I love what COWCAT and Diabolical Mind have going on. I really liked Xenon Valkyrie+ on Vita (which has just seen a physical release via Limited Run Games), and I’m pleased to say that, apart from a few repetition issues, Riddled Corpses EX is just as fun.
There’s not really that much of a story going on, and that’s something that does not seem to preoccupy Diabolical Mind. It’s a basic zombie apocalypse, save others type of affair that hankers back to a simpler era in gaming. While it may not be everyone’s cup of tea, this minimalist, retro theme is something that permeates the whole game (much as it did with Xenon Valkyrie+).

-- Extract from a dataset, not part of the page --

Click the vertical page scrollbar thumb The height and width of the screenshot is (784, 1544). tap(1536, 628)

Another thing this particular Diabolical Mind release and its older sibling have in common is killer gameplay. Yes, it’s another 8-bit inspired rogue-like game, but instead of being a platformer, it’s a twin-stick shooter. Where you kill zombies. Now, I know it sounds drab, and like I said, it may not be for everyone, but they have done such an amazing job at making the game feel fun, that you forget about its lack of originality and simply enjoy what is, undeniably, a very well executed game.
You start with a single character choice at the lowest possible level (level 1), and advance through waves and waves of zombies, collecting gold, and using said gold to upgrade your character and unlock other characters as you play along.

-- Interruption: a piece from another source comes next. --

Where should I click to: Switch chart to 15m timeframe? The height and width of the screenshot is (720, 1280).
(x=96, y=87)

While the formula is great, it does mean that you’ll thread the same scenarios quite a few times. This does mean that you’ll get better at using environmental hazards strategically, but it also means that it gets a bit stale. Thankfully, the leveling up system is balanced well enough that once you’re on the brink of giving up due to playing the same part once again, you finally beat a stage and move onto the next (selectable) stage.
Another hallmark of Diabolical Mind games is the soundtrack, and Riddled Corpses EX is no exception: the killer chiptunes will make for deadly companions on your quest to kill zombies, zombie dogs, zombie this and zombie that. Again, the fact that you’ll repeat stages quite a few times until you win means you’ll almost reach the point of wanting to mute the track you’ve heard 10 or 20 times before. But, alas, almost… and not quite. Add to this the fact that you can switch between a chiptunes soundtrack and a more modern electronic one, and you’ve got quite a lot of choice in the tunes department.
There’s plenty of content and replayability here also, with an Arcade mode (where it’s point-based and you don’t collect gold) and a Survival mode (in which you must last for as long as possible). Sadly, the Story, Arcade and Survival modes all share the same stages, music and characters, so while there seems to be a lot of content here (and there kind of is), it’s somewhat limited by the fact that you’ll do basically the same thing with the same characters in the same places, only with slightly different objectives.
Having said that, I think this is another little gem of a game. In the context under which it’s released, I think it’s nothing short of great: it’s an affordable rogue-like twin-stick shooter, with great 8-bit presentation and a decent amount of content. Sure, it does get somewhat repetitive sometimes, but if you’re a fan of the genre, you’ll get a hell of a lot of bang for your buck here. Had this been released on the Genesis back in the day, we might not have to play Sonic games on a Nintendo console.